On paper France couldn’t lose but, luckily, races are fought out by people on tracks, and not by mathematicians or computers. There was one obvious chink in the French armour, though. Instead of ending up with the double grand slam of Colette Besson and Nicole Duclos – a partnership almost guaranteed to make up any deficit – the team management opted for Duclos on the second leg and Besson on the anchor. This made the French extremely vulnerable on the third stage with Janet Simpson in pursuit of Eliane Jacq. If Janet could be close sufficiently then Lillian Board would be in with a chance against the tempestuous Besson.

Rosemary Stirling, her troublesome foot feeling the strain of five races in as many days, led off with the utmost of her current ability. She handed over with a few girls ahead of her but her time was 54.2 (0.1 outside her best ever) and Britain was in touch. On the second leg Duclos rushed from third to first along the back straight – overtaking the Russian and West German – and continued to pile on the pace for the rest of the distance. It was an awe-inspiring run – TIMED AT 50.6 SECONDS – and at the end of it, France was nicely set up some ten yards ahead. But only ten yards up, for Pat Lowe – who has never run faster than 54.6 off blocks – produced another of her inspired relay performances. Running perilously close to her optimum 200m pace for the whole circuit she covered her lap in an heroic 52.1. Britain’s chances had been kept alive.

Now it was Janet Simpson’s turn. Bitterly disappointed with her showing in the individual final, this was her chance to show why she came fourth in the Olympic final. Never allowing herself to be flustered, she gradually cut down her French rival and, although she could have forged ahead in the final strides to hand Lillian a lead, she deliberately held back … and still ran a superb 52.1!

The advantage in the anchor leg of the relay rests with the runner who takes over just behind and that was just the position in which Lillian found herself. Would Besson destroy herself? As she pulled away from Lillian with every stride it looked for a while as though it would be no race, but then came the realisation that the French girl was travelling too fast for her own safety – a situation borne out by the splits that became known later. Besson covered her first 200m, during which she opened up a lead of 6-8 metres, in a suicidal 23.6! Worse still, at 300m – when some 10 metres up – her time was an almost unbelievable 36.1 … 48.1 speed for 400m. No woman – and not all that many men – could get away with it.

Inevitably, Besson began to crumble in the straight, and Lillian – who had sensibly run her own controlled race – started to close. There was no question of a response from Besson, who was thrashing about wildly, the question was could Lillian pass her in time? With 40 yards to go Besson looked round, the ultimate sign of anxiety, and that gave Lillian renewed hope. It was still touch and go but in the last stride or two, Lillian forced herself ahead for a famous victory. She had run her lap in 52.4 and the team’s total time, shared with France, was a World, European, Commonwealth and UK record 3.30.8 – an average of 52.7 per leg. Truly a glorious performance, one in which all four girls gave of their very best and from which no individual should be singled out.”

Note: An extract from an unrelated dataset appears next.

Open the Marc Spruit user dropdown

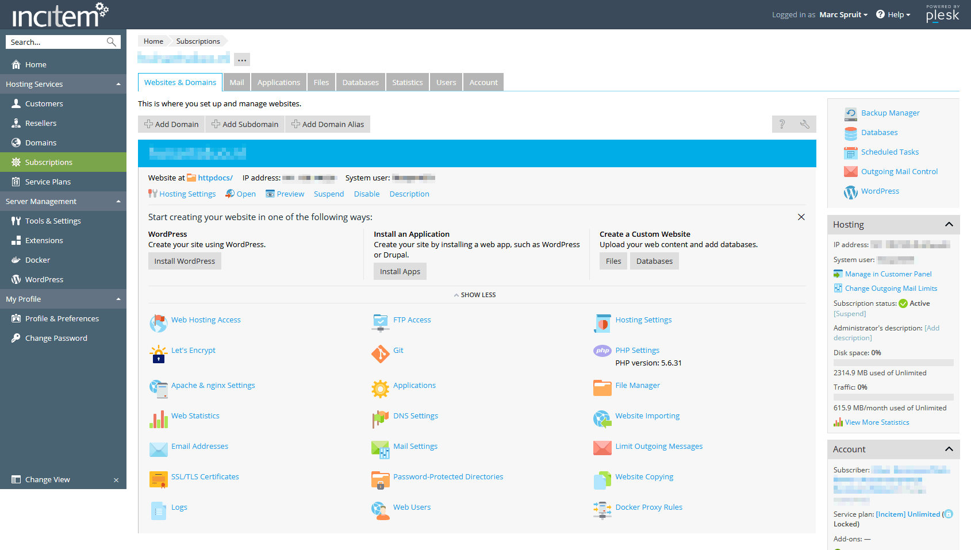point(843,15)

Shields and Black note: “Concentrating on the 800 up to the 1970 Commonwealth Games at Meadowbank, she set a Commonwealth and UK all-comers indoor record of 2.06.51 at Cosford and won for Britain against East Germany at the same venue. In June she took the Scottish title in an all-comers record (2.05.4) and returned to Meadowbank a week later to share in a world record 4×800 time of 4.27.0 for the British quartet of Stirling, Sheila Carey, Lowe and Board.”

‘Athletics Weekly’ journalists Cliff Temple, Dave Cocksedge and Mel Watman compiled the Commonwealth Games Reports.

WOMEN’S 800 METRES: Final

It was four years ago, at Kingston, that Rosemary Stirling – then 18 – surpassed herself by placing 4th in the 880 in 2.05.4. Since then she has run in several world record relay teams and produced the occasional world class performance, but a combination of repeated injuries and a certain lack of confidence prevented her from reaching the heights expected of her. Although possessed of all the necessary qualities to break 2 minutes for 800 metres she was in danger of falling well short of her potential.

Not so now. By winning this important title, her first, in a race in which she had to drive herself unmercifully for the entire length of the finishing straight, Rosemary had proved to the world that she is a champion. More important, she had proved it to herself. From now on, we can expect to see a more assured runner.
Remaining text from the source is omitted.